Bomberos, that unexpected haven of hospitality which holds out to a travelling cyclist the tantalising hope of a hot shower and a dry place to sleep after a long day on the road is barred – at least in some cases – to that most dangerous of creatures, the unaccompanied woman.

Men? Sure. A woman under the supervision and care of a man? Of course. Why ever not? But a woman alone? Well, no. That’s a different matter.

It’s kind of churlish to complain, since the fact that the bomberos of Latin America offer hospitality to travelling cyclists at all is something of a miracle and a gratuitous kindness. Still, it irks. I have previously suspected that the high rate of refusals I get at bomberos is due to my perilous nature as a loose (as in unattached) woman but it is in Rocha that my suspicions are unequivocally confirmed.

The bomberos of Rocha, Uruguay, proudly relate to me how they regularly provide hospitality to travelling cyclists. Just not if you happen to be a woman, alone.

{ 5 } Comments

  1. TJC | August 28, 2014 at 10:12 pm | Permalink

    Having spent most of my life as a macho man who would have totally self-destructed by now were it not for the care and supervision of various women, I find your situation with those bomberos ludicrous. But hey, when in Rome…

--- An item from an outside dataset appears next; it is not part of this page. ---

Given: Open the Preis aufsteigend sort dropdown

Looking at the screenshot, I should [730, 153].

  2. Stu | August 29, 2014 at 6:47 am | Permalink

    Sometimes these aren’t blatant sexism, if it is a male tended and male run establishment their religious / moral view may say its inappropriate. I don’t agree, i think everyone should be free to choose what situations they will put themselves in male or female, but it may be more an attempt to do what right/ proper that targeted in malice

  3. anna | August 29, 2014 at 6:38 pm | Permalink

    I guess I wouldn’t have been so irked if it was a no women at all policy but the it was the fact that women are, in fact, welcome when in the company of a man. The young lad who I was talking to about it, who was pretty apologetic overall, said, and I think he was more than half serious, “Can’t you go and find a companion?” – as in couldn’t I just ride off, find some willing guy and come back with him in tow. I vetoed that suggestion.

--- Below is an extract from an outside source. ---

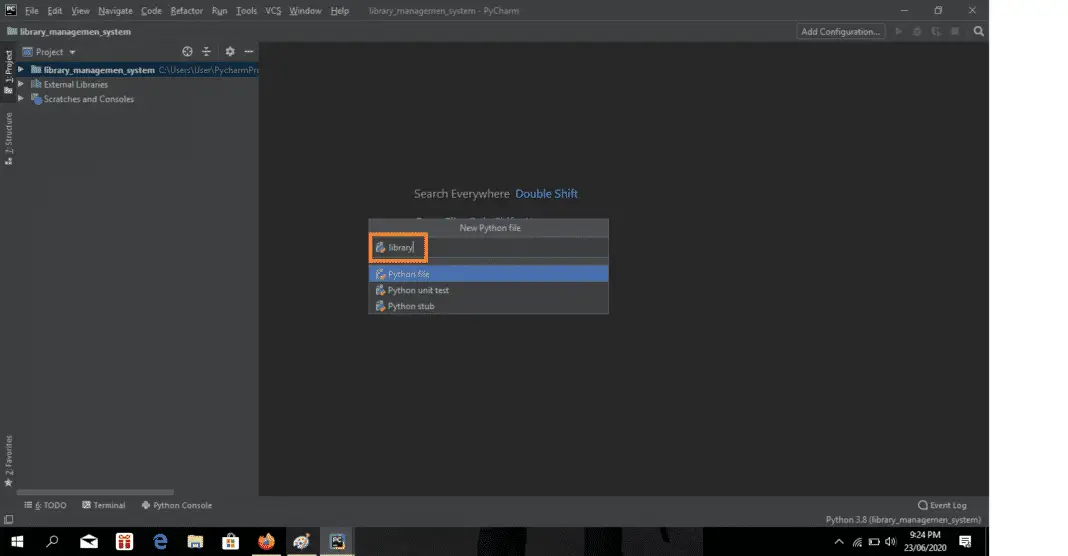
Task: Expand the library_managemen_system project folder
Action: click(x=21, y=70)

    But never mind. And I did, I should mention, stay with the bomberos on the other side of Uruguay and they were fabulously welcoming.

  4. Nicky Coles | September 2, 2014 at 7:45 am | Permalink

    Hi Anna This the first time I’ve made time to read your blog in several months. It’s so rewarding that I wonder why I don’t do it more often. Julie was visiting for a family picnic by the river with Jenny and Keith and one or more representatives from each branch of the immediate Wilson family – in fact two generations of them: 24 of us all told. I think it’s getting more relaxed and enjoyable as the tradition develops. We’re really quite a normal family after all! There were also a few ring-ins – one of whom was meant to be Jodie so that Julie could meet her, but she was sick and had to call off. Jodie stayed here with me for two weeks between accommodation – quite the easiest housemate as she is light of touch, busy with her own life and likes to retire to her room with a book. I enjoyed having her.

    I am amazed at what you cope with on your bike on your own in such terrain. I feel cold just looking at some of the photos and wonder how you keep warm enough to sleep in your little tent. Also wonder how you carry all that gear over mountain ranges. It’s a good thing you have a rich vocabulary in Spanish (as well as in Portuguese, no doubt) to fend of the occasional bandit. I hope you continue to be lucky as well as brave and canny.

    The blog is great. I love the photos and the brief, pointed and often witty captions. I’m sure it’s worth publishing in one form or another.

  5. Nicky Coles | September 2, 2014 at 7:49 am | Permalink

    I whizzed through it again with my grandson Olie (now 13) who was very interested – probably helped by the fact that there wasn’t much to read. I’ll try the other three younger ones(Portia Remy and Rollo). Olie and Portia are now at high school.